(Last Updated on : 05/03/2009)
: Centella asiatica
Parts used and where grown
This plant grows in a widespread distribution in tropical, swampy areas, including parts of India, Pakistan, Sri Lanka, Madagascar, and South Africa. It also grows in Eastern Europe. The roots and leaves are used medicinally.
Historical or traditional use
Gotu kola has been important in the medicinal systems of central Asia for centuries. In Sri Lanka, it was purported to prolong life, as elephants commonly eat the leaves. Numerous skin diseases, ranging from poorly healing wounds to leprosy, have been treated with Gotu kola. Gotu kola also has a historical reputation for boosting mental activity and for helping a variety of illnesses, such as high blood pressure, rheumatism, fever, and nervous disorders. Some of its common applications in Ayurvedic medicine include heart disease, water retention, hoarseness, bronchitis, and coughs in children, and as a poultice for many skin conditions.
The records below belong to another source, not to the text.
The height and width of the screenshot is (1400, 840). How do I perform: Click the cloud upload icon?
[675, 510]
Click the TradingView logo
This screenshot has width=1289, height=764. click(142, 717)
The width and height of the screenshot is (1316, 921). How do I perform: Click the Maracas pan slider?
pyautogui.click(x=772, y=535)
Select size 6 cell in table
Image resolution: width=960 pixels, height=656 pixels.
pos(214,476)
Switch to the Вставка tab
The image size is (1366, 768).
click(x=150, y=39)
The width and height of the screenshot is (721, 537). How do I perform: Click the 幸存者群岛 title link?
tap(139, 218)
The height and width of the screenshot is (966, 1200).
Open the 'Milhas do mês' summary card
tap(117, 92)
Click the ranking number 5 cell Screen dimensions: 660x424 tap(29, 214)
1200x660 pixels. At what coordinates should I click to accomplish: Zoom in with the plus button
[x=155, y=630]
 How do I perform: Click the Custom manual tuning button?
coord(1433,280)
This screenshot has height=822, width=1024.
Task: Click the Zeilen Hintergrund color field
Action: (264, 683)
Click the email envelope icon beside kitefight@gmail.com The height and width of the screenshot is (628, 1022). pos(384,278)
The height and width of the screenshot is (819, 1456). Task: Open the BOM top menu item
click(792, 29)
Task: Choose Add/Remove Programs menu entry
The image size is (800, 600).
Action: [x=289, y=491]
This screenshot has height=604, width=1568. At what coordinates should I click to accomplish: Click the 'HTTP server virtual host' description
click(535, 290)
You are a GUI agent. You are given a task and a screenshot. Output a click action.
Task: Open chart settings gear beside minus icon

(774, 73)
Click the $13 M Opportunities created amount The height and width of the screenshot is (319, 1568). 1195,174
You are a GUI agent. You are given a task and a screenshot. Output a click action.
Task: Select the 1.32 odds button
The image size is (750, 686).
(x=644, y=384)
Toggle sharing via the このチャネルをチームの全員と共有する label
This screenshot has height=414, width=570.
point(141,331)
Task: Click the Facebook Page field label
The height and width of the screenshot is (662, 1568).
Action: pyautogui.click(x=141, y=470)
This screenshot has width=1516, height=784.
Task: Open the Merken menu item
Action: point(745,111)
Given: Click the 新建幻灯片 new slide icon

The primary active constituents of Gotu kola are saponins, which include asiaticoside, madecassoside and madasiatic acid. These saponins may prevent excessive scar formation by inhibiting the production of collagen (the material that makes up connective tissue) at the wound site. These constituents are also associated with promoting wound healing. One preliminary trial in humans found that a Gotu kola extract improved healing of infected wounds (unless the infection had reached bone). Gotu kola can also improve healing of burns and wounds. Gotu kola extracts are helpful for preventing and treating enlarged scars (keloids).
Except for the rare person who is allergic to gotu kola, no significant adverse effects are experienced with internal or topical use of this herb. At the time of writing, there were no well-known drug interactions with Gotu kola.